Discharge from hospital

  1. The medical team should confirm the neurological status before discharge and judge to what extent the patient's neurological deficits could be attributable to HE, or to other neurological comorbidities, for appropriate discharge planning. They should inform caregivers that the neurological status may change once the acute illness has settled and that requirement for medication could change.
  2. Precipitating and risk factors for development of HE should be recognized. Future clinical management should be planned according to (1) potential for improvement of liver function (e.g., acute alcoholic hepatitis, autoimmune hepatitis, and hepatitis B), (2) presence of large portosystemic shunts (which may be suitable for occlusion), and (3) characteristics of precipitating factors (e.g., prevention of infection, avoidance of recurrent GI bleeding, diuretics, or constipation).
  3. Out-patient postdischarge consultations should be planned to adjust treatment and prevent the reappearance of precipitating factors. Close liaison should be made with the patient's family, the general practitioner, and other caregivers in the primary health service, so that all parties involved understand how to manage HE in the specific patient and prevent repeated hospitalizations.
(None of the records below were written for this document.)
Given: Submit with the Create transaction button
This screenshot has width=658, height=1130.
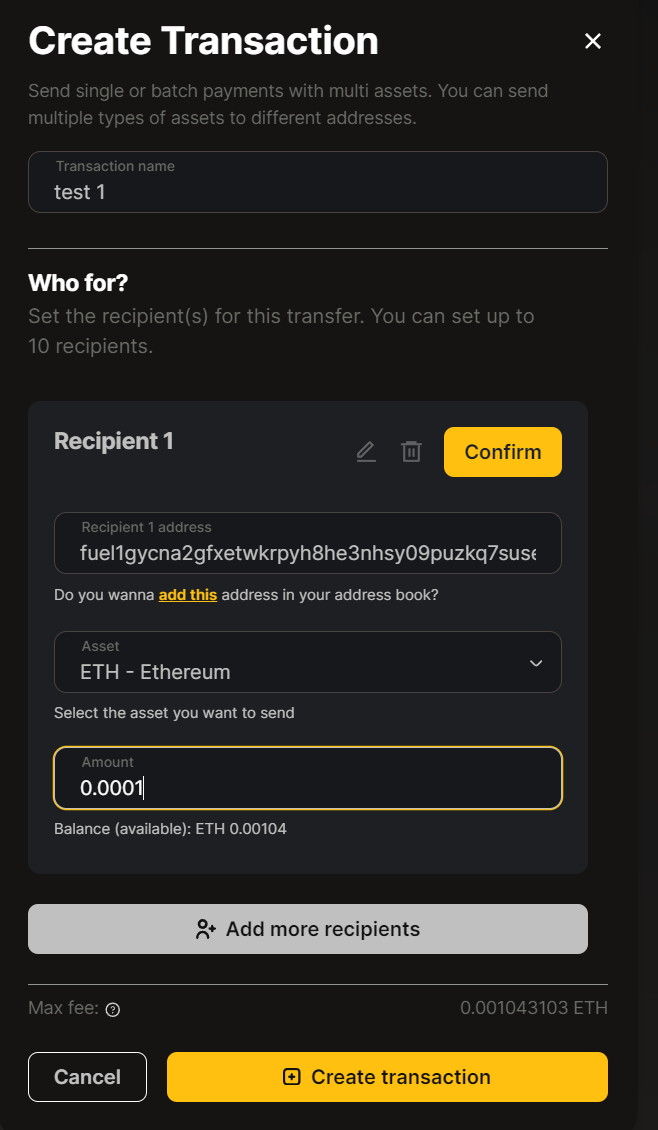Looking at the screenshot, I should tap(387, 1077).
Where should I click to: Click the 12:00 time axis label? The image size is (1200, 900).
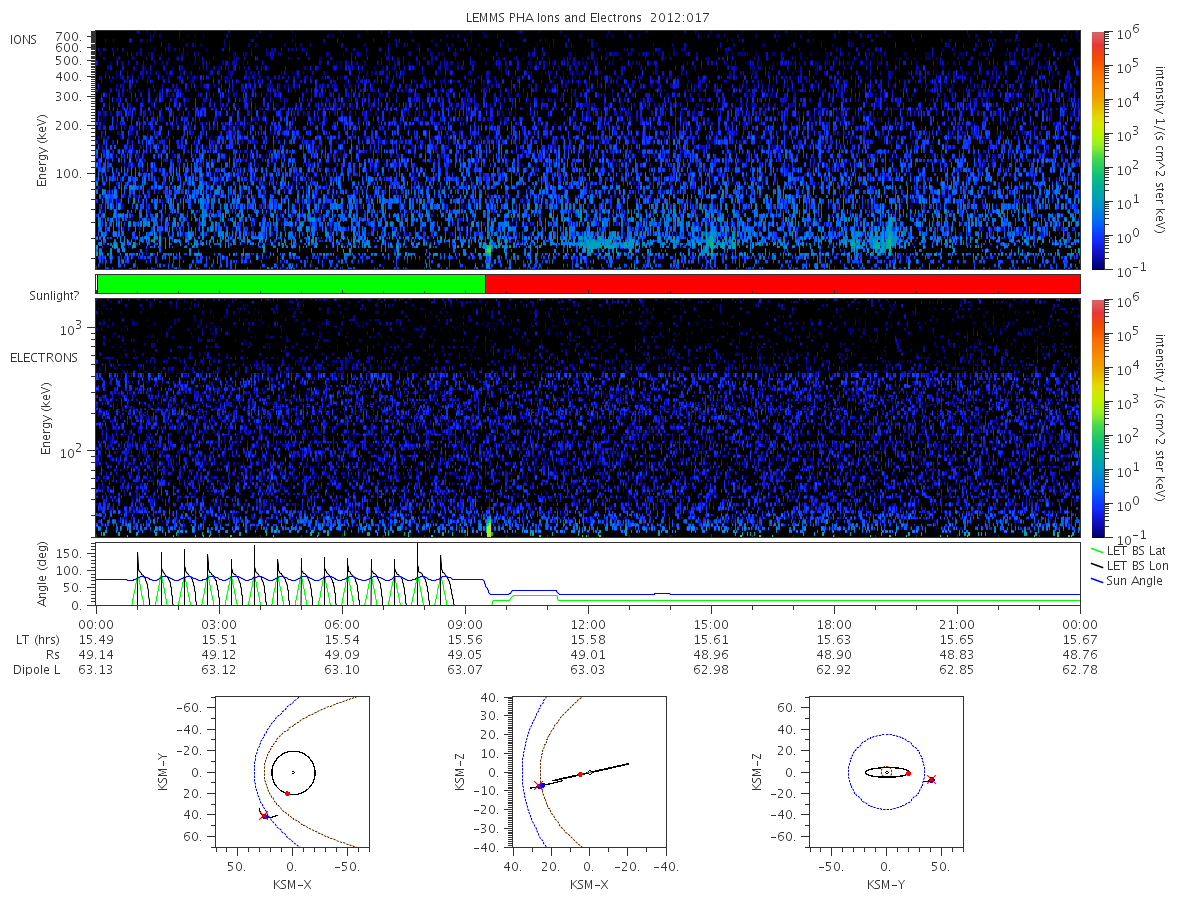[588, 624]
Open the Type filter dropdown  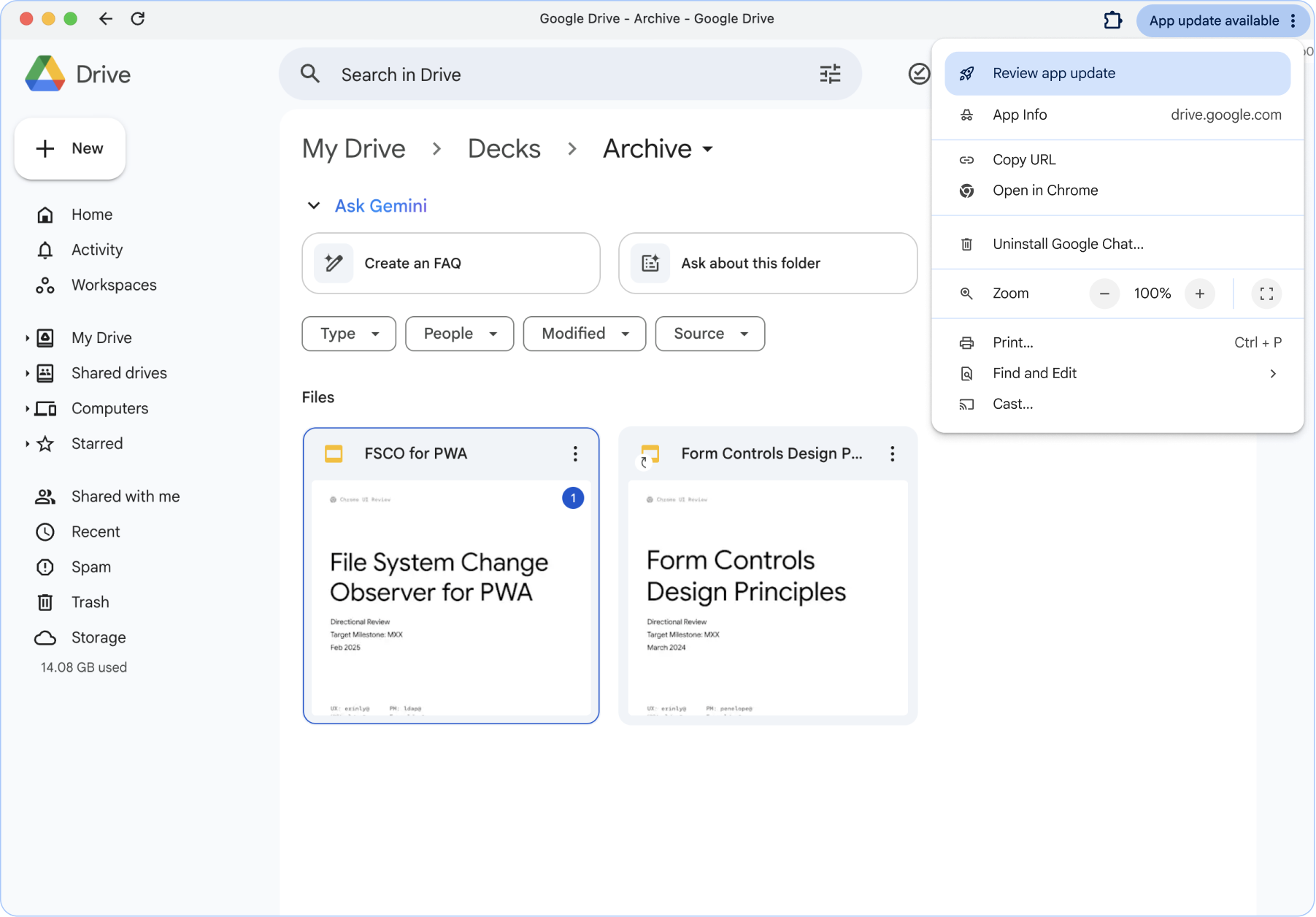[349, 334]
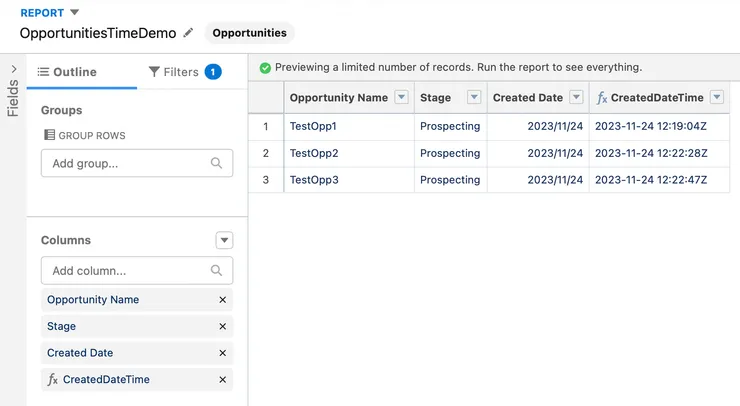Click the fx icon beside CreatedDateTime in Columns
The height and width of the screenshot is (406, 740).
[52, 380]
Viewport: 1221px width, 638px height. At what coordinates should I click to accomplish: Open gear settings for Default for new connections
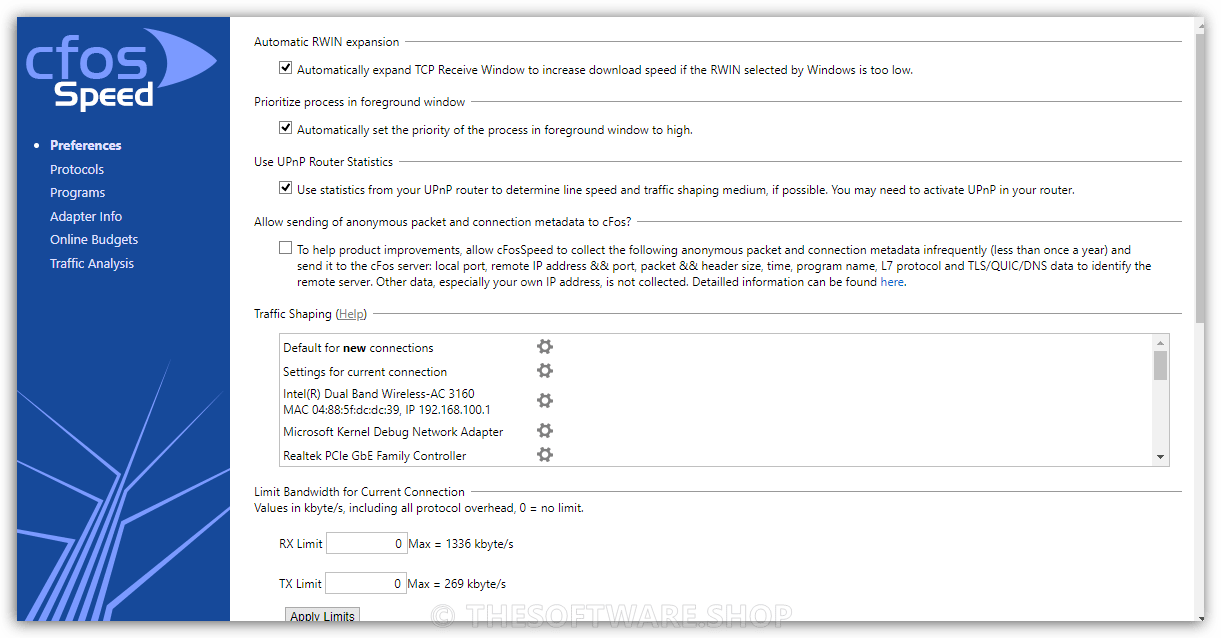click(x=544, y=347)
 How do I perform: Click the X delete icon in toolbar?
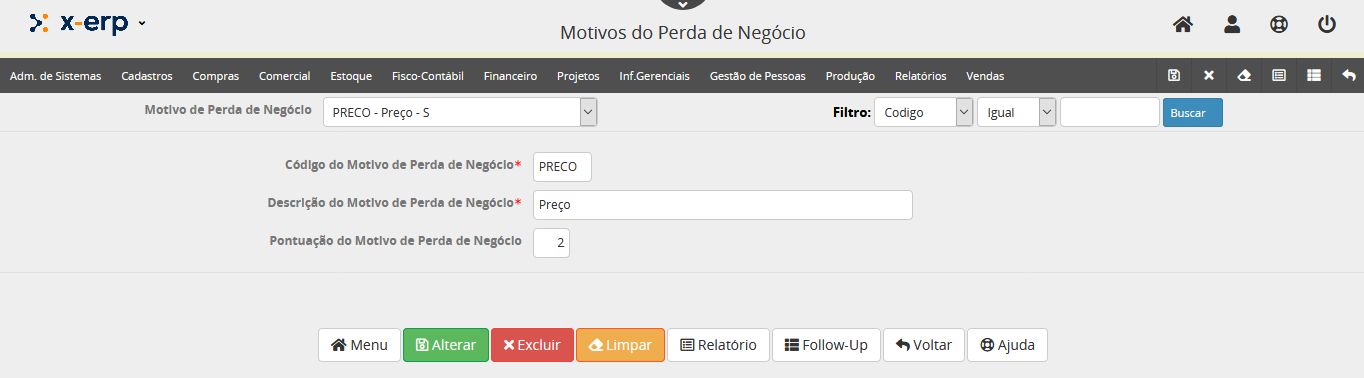(x=1209, y=75)
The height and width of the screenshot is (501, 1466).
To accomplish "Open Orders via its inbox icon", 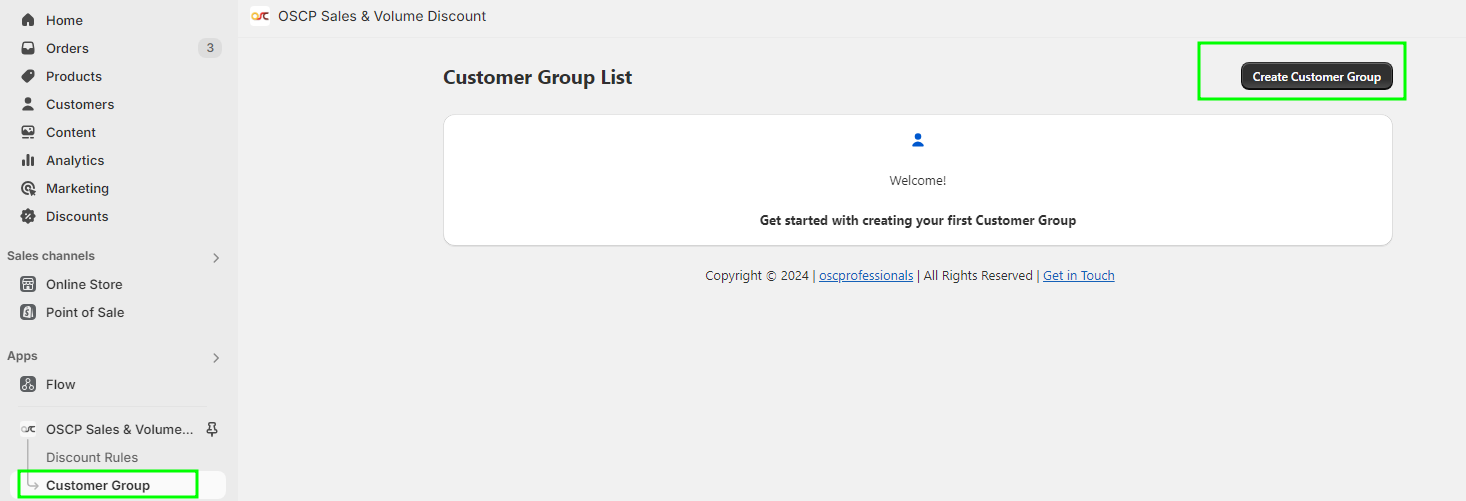I will coord(28,48).
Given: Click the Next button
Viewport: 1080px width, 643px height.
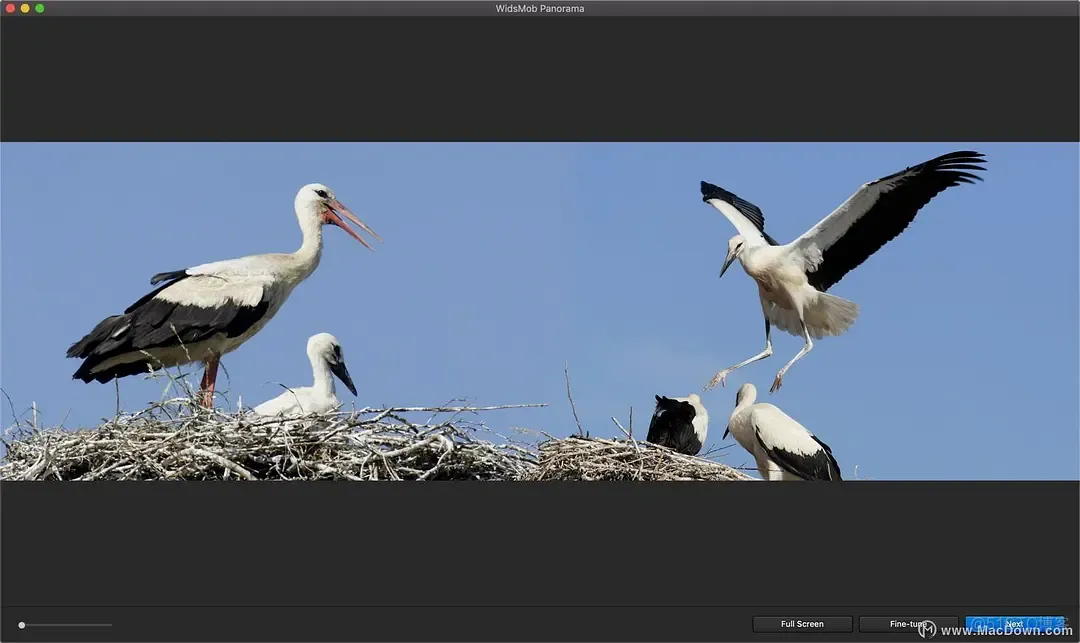Looking at the screenshot, I should point(1015,624).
Preventive care after discharge

  1. Education of patients and relatives should include (1) effects of medication (lactulose, rifaximin, and so on) and the potential side effects (e.g., diarrhea), (2) importance of adherence, (3) early signs of recurring HE, and (4) actions to be taken if recurrence (e.g., anticonstipation measures for mild recurrence and referral to general practitioner or hospital if HE with fever).
  2. Prevention of recurrence: the underlying liver pathology may improve with time, nutrition, or specific measures, but usually patients who have developed OHE have advanced liver failure without much hope for functional improvements and are often potential LT candidates. Managing the complications of cirrhosis (e.g., spontaneous bacterial peritonitis and GI bleeding) should be instituted according to available guidelines. Pharmacological secondary prevention is mentioned above.
  3. Monitoring neurological manifestations is necessary in patients with persisting HE to adjust treatment and in patients with previous HE to investigate the presence and degree of MHE or CHE or signs of recurring HE. The cognitive assessment depends on the available normative data and local resources. The motor assessment should include evaluation of gait and walking and consider the risk of falls.
  4. The socioeconomic implications of persisting HE or MHE or CHE may be very profound. They include a decline in work performance, impairment in quality of life, and increase in the risk of accidents. These patients often require economic support and extensive care from the public social support system and may include their relatives. All these issues should be incorporated into the follow-up plan.
  5. Treatment endpoints depend on the monitoring used and the specialist clinic, but at least they have to cover two aspects: (1) cognitive performance (improvement in one accepted test as a minimum) and (2) daily life autonomy (basic and operational abilities).
  6. Nutritional aspects: weight loss with sarcopenia may worsen HE, and, accordingly, the nutritional priority is to provide enough protein and energy to favor a positive nitrogen balance and increase in muscle mass, as recommended above.
  7. Portosystemic shunt: occlusion of a dominant shunt may improve HE in patients with recurring HE and good liver function [114]. Because the current experience is limited, the risks and benefits must be weighed before employing this strategy.